僕は、仕事の前後1日ずつ、事実上の休暇をとった。ついた翌日、メコンデルタへの1日ツアーに参加した。日本語と英語と両方あったが、前日、英語を選んでおいた。日本語だと、エステプラス、韓竜ならぬ越流の流れにのったお姉さんたちの観光気分につきあうだろうと予想した。英語で正解。私のほかは、若いカップルだけ。このカップルが、米国からきた学者のカップルで、マイクロバスの中から、早速、ベトナムについていろいろ質問できた。ガイドに。ガイドがこれまた優秀だった。東南アジアでは、英語ができる人が、概してレベルが高い。このツアーで得たネタと、翌日仕事で得たネタと、最後の日に、またツアーで得たネタから、いくつか紹介しよう。裏がとれていない情報だが、それほどいい加減なものではないと思う。
まず、ベトナムで、今学ばれている外国語は、4つあるという。フランス語、英語、日本語、中国語だ。これは、ベトナムの歴史を反映している。
まず、1000年に及ぶ中国が支配した時代がある。ちなみに、明から清になったとき中国人の一部がベトナムにのがれてきて、それいらい住み着いている中国人の子孫が100万人はいるといわれる。彼らは、ベトナム人と結婚してまじっている。
さて、1000年のあとの100年は、フランスの統治だ。仏領インドシナなど、われわれも歴史でならっているところだ。僕も、その昔フランスをぶらぶらしていたことがあって、ベトナム料理がおいしかった記憶がある。
そしてフランスに続いて、1950年代なかばから1975年までは米国が南部を中心に統治する。

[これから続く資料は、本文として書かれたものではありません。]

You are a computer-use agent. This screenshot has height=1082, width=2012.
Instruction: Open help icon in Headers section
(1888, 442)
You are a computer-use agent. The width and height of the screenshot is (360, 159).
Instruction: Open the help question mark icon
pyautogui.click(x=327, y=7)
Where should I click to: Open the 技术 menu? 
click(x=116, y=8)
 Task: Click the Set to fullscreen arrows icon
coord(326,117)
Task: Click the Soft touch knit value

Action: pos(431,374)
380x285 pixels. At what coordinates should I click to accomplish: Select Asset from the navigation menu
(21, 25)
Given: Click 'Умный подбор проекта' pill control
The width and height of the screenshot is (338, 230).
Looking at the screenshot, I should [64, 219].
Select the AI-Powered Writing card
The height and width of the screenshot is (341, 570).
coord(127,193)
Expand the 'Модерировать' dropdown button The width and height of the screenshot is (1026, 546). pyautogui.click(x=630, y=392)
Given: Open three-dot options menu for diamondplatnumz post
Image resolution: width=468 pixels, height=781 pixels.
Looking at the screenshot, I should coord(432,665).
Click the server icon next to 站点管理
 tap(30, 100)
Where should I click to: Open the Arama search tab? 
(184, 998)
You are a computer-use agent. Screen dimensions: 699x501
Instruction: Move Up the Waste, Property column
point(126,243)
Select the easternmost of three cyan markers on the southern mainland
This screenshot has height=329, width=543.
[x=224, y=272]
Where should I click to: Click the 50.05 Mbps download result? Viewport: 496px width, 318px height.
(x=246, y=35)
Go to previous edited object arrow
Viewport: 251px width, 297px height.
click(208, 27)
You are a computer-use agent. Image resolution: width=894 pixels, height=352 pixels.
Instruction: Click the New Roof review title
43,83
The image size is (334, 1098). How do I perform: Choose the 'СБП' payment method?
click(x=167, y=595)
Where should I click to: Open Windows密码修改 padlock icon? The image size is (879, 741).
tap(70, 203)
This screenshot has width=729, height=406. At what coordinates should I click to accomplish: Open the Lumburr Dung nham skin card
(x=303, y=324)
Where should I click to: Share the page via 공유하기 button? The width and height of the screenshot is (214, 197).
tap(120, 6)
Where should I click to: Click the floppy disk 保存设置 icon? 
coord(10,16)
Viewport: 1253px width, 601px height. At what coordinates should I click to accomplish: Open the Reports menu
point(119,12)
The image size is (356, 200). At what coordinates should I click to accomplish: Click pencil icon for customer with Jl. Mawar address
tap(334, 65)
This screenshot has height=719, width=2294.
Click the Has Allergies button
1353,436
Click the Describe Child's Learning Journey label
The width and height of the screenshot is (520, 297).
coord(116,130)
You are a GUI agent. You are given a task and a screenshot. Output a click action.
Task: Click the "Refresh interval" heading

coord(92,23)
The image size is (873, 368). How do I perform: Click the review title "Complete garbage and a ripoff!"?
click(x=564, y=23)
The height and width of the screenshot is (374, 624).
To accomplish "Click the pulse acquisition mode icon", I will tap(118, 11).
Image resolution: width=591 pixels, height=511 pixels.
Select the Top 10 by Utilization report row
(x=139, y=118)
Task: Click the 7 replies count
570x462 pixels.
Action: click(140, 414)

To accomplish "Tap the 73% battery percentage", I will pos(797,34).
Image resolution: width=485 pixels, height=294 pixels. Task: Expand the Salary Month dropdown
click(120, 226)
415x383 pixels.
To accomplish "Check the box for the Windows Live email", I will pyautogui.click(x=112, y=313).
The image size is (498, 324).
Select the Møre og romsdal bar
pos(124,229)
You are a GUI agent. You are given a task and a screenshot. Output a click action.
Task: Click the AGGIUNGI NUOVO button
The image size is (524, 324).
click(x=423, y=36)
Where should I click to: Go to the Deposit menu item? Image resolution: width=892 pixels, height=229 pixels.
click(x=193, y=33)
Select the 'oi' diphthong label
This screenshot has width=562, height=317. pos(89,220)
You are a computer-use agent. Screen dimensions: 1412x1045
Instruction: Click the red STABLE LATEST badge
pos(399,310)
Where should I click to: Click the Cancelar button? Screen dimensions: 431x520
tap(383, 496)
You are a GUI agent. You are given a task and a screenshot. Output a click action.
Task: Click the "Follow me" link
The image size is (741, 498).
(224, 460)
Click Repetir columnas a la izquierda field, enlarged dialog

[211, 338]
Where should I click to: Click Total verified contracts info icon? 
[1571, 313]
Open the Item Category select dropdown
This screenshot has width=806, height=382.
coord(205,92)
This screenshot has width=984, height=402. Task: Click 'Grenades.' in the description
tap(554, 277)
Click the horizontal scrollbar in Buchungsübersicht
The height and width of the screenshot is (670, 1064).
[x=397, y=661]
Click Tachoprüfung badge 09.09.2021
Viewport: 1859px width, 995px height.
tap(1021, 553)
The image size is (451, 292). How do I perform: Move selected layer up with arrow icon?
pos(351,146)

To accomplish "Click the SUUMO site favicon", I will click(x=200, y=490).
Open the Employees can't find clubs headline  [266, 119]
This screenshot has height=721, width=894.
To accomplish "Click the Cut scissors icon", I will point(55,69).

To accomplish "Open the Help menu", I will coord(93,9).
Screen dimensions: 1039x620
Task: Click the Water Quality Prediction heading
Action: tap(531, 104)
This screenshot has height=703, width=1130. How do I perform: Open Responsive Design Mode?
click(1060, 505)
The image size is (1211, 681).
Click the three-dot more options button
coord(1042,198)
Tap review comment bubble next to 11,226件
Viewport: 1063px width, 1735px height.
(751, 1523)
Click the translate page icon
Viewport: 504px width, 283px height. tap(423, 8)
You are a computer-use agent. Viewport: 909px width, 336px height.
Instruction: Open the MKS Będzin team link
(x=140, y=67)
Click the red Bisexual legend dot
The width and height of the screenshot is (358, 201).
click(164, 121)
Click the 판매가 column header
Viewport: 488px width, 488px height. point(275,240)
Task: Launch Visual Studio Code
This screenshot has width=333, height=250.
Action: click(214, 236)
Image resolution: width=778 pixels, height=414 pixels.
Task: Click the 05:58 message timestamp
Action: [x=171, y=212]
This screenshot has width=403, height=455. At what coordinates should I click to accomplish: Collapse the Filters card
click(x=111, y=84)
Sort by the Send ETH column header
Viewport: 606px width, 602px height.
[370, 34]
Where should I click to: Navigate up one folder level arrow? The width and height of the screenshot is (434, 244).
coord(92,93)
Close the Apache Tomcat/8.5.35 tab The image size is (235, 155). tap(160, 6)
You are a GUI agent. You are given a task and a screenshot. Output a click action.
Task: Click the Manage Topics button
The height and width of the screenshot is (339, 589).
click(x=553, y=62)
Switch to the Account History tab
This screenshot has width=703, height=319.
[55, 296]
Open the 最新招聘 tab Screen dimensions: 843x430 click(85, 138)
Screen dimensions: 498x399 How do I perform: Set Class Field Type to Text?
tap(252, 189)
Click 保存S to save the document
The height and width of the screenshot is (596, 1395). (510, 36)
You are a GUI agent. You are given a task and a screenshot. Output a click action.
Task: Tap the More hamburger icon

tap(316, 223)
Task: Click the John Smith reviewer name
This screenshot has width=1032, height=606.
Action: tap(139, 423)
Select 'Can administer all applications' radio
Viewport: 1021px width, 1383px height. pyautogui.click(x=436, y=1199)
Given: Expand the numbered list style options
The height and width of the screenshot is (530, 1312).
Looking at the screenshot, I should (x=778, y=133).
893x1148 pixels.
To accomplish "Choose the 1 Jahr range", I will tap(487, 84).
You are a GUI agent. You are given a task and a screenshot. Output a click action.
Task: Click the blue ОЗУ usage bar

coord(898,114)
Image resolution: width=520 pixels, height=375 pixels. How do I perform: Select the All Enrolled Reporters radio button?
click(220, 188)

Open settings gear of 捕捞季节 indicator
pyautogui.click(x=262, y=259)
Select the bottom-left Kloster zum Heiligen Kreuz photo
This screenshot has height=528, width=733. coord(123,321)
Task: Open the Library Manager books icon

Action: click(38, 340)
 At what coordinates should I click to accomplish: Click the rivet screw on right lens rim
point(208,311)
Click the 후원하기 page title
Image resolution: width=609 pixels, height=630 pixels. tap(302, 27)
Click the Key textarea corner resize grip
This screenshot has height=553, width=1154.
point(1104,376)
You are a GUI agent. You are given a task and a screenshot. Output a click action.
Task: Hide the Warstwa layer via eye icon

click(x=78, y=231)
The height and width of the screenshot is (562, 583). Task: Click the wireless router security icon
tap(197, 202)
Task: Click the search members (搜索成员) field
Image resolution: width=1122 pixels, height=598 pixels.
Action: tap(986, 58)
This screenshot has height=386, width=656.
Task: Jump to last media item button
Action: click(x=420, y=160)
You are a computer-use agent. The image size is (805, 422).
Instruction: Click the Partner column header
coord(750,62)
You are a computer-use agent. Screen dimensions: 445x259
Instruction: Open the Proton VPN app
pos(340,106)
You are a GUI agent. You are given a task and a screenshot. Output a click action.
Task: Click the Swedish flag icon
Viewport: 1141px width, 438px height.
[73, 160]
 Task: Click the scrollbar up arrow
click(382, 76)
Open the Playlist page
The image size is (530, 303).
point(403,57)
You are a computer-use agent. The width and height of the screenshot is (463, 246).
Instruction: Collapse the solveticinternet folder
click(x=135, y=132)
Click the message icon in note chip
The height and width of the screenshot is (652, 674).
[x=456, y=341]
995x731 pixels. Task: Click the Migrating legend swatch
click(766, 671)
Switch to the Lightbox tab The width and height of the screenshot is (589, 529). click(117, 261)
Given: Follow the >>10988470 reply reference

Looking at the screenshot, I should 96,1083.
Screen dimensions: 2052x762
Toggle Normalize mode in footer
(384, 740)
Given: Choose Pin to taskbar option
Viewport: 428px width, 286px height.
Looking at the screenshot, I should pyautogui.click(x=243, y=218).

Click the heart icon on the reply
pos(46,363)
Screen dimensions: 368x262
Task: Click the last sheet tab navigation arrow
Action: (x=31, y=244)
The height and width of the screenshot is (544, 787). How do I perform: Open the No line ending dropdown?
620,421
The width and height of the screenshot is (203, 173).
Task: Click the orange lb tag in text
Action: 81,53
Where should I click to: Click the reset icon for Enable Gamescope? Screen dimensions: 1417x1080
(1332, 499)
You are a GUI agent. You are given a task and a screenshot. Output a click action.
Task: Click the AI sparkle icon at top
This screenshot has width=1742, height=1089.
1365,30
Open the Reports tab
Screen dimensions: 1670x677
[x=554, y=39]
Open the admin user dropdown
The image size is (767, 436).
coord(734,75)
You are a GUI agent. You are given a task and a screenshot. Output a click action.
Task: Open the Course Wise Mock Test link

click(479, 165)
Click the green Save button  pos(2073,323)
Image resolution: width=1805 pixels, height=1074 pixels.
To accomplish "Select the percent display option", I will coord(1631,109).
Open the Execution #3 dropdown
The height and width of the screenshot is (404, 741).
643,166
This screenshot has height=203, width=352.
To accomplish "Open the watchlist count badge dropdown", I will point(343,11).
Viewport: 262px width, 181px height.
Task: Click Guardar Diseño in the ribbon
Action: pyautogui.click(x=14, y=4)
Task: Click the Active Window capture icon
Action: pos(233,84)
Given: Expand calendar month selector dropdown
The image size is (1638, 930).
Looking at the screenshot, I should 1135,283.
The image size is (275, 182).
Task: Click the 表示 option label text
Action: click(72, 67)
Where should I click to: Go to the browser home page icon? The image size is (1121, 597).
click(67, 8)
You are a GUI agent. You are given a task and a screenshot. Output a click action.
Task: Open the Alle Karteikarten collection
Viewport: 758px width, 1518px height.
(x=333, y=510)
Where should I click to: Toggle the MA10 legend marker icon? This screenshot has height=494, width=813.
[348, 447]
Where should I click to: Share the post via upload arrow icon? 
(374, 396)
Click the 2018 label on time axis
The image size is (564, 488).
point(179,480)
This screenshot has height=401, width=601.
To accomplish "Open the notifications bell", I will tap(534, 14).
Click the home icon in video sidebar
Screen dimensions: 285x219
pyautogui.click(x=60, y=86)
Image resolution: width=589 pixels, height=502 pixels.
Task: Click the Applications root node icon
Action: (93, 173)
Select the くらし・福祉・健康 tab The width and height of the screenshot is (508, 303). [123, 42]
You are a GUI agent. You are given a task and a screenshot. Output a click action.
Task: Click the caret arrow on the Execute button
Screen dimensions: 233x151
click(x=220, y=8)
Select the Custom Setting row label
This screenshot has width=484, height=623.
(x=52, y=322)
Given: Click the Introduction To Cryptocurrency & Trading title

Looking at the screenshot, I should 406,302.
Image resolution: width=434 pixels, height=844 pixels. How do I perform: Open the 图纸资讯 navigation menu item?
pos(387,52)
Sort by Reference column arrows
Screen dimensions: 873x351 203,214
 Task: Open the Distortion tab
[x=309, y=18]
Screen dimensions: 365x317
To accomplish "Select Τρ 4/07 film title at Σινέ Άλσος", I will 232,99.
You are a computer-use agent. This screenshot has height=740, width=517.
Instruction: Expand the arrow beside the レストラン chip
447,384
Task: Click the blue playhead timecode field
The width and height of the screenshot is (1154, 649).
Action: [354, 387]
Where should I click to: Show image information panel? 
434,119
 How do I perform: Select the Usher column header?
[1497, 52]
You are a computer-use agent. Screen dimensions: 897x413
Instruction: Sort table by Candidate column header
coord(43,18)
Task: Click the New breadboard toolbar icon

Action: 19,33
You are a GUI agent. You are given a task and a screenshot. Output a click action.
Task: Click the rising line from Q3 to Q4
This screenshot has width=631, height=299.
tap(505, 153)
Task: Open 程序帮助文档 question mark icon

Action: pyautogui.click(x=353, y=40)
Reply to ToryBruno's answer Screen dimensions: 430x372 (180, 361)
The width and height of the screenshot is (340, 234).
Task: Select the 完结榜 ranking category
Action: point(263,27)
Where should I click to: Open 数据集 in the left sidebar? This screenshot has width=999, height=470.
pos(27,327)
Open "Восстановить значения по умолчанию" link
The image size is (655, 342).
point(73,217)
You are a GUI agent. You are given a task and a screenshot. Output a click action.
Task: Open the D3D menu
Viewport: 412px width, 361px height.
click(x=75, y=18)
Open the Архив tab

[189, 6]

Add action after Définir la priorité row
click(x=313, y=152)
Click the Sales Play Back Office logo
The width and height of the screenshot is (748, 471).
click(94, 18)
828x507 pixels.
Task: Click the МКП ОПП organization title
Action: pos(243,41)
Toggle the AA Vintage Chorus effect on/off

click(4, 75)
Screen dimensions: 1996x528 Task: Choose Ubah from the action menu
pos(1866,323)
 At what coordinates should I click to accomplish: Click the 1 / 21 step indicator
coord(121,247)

そしてベトナム戦争(ベトナムの人は、そうよばない。抗米戦争とよぶのだろうか?)。
そして、それに前後してソ連の影響が北を中心に強まるが、経済の面でいえば、90年台にはいって、日本が進出してきたことが意外に大きいらしい。それが日本語を習うかなりのベトナム人がいることにつながっている。90年代後半になって、米国が再びベトナムに来るまで、ベトナム人にとって、外資に勤めることが成功のしるしで、そのときまで、外資の中心は日系企業のことだったようだ。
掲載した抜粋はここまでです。